Положив трубку, Скорцени с минуту сидел, внимательно всматриваясь в заиндевевшее окно. Это были минуты, которые сам он обычно называл минутами священного бездумья.
– Помнится, в середине января мы с вами, барон, направили батальон «Ост» в Польшу.
– Это происходило без меня, но кое-какими сведениями я уже обладаю.
– Какими же?
– Командир батальона барон фон Фолькерсам получил ваш приказ усилить оборону польского городка Иновроцлав, юго-западнее Быдгоща.
– Да, такой приказ был, – резко отреагировал Скорцени, понимая, что посылал он этот элитный истребительный батальон практически на его собственное… истребление. – И теперь я хочу знать, выполнен ли он.
– Выполнен. Хотя город русскими, естественно, взят.
– А вы что, ожидали, что солдаты «Оста», подобно тремстам спартанцам, остановят всю русскую армию под Иновроцлавом, как под Фермопилами? Вы этого от них требовали, барон?
– Нет, подобными желаниями я не преисполнялся.
– Тогда какого дьявола переступаете с ноги на ногу? Почему вы не включили хотя бы остатки этого батальона в состав войск нашего оборонительного района?

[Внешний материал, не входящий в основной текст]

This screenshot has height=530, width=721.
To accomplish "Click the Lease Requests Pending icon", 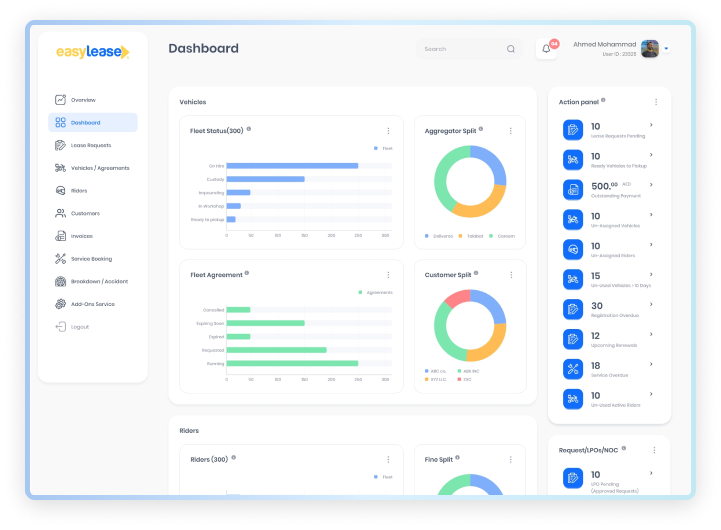I will pos(573,129).
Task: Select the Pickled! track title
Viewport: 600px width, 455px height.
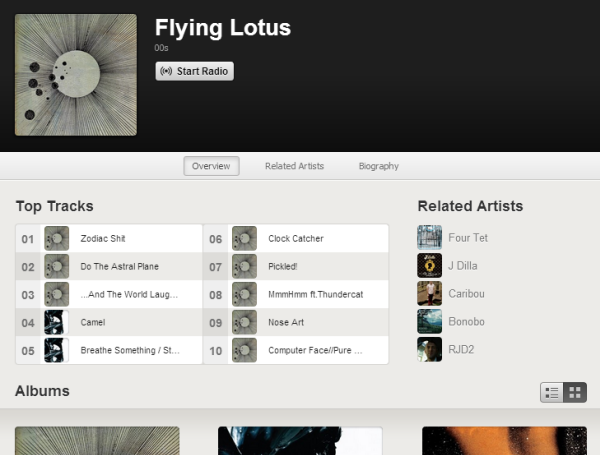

Я вас спрашиваю, Штубер!.. – произнес Скорцени, однако, встретившись с поминально-растерянным взглядом своего заместителя, осекся на полуслове.
– Простите, оберштурмбаннфюрер, – растерянно оглянулся Штубер на вошедшего гауптштурмфюрера Родля. – Мне казалось, что вы в курсе…
– Хотите сказать, что полег весь батальон?! Я спрашиваю: весь? Все до единого?!
– Вырвались из окружения и вернулись сюда, в замок Фриденталь, только пять бойцов батальона. Два офицера и трое рядовых.
– И среди них – Фолькерсам?
– Сам командир «Оста» барон Фолькерсам тоже погиб во время прорыва[22].
Пораженный его сообщением, Скорцени с минуту молчал, а затем вдруг грохнул кулаком по столу, как бы изгоняя этим ударом из себя жалость и сострадание, а заодно приводя в чувство своих коллег, и прорычал:
– …И никаких псалмопений по этому поводу, господа офицеры! Никаких псалмопений!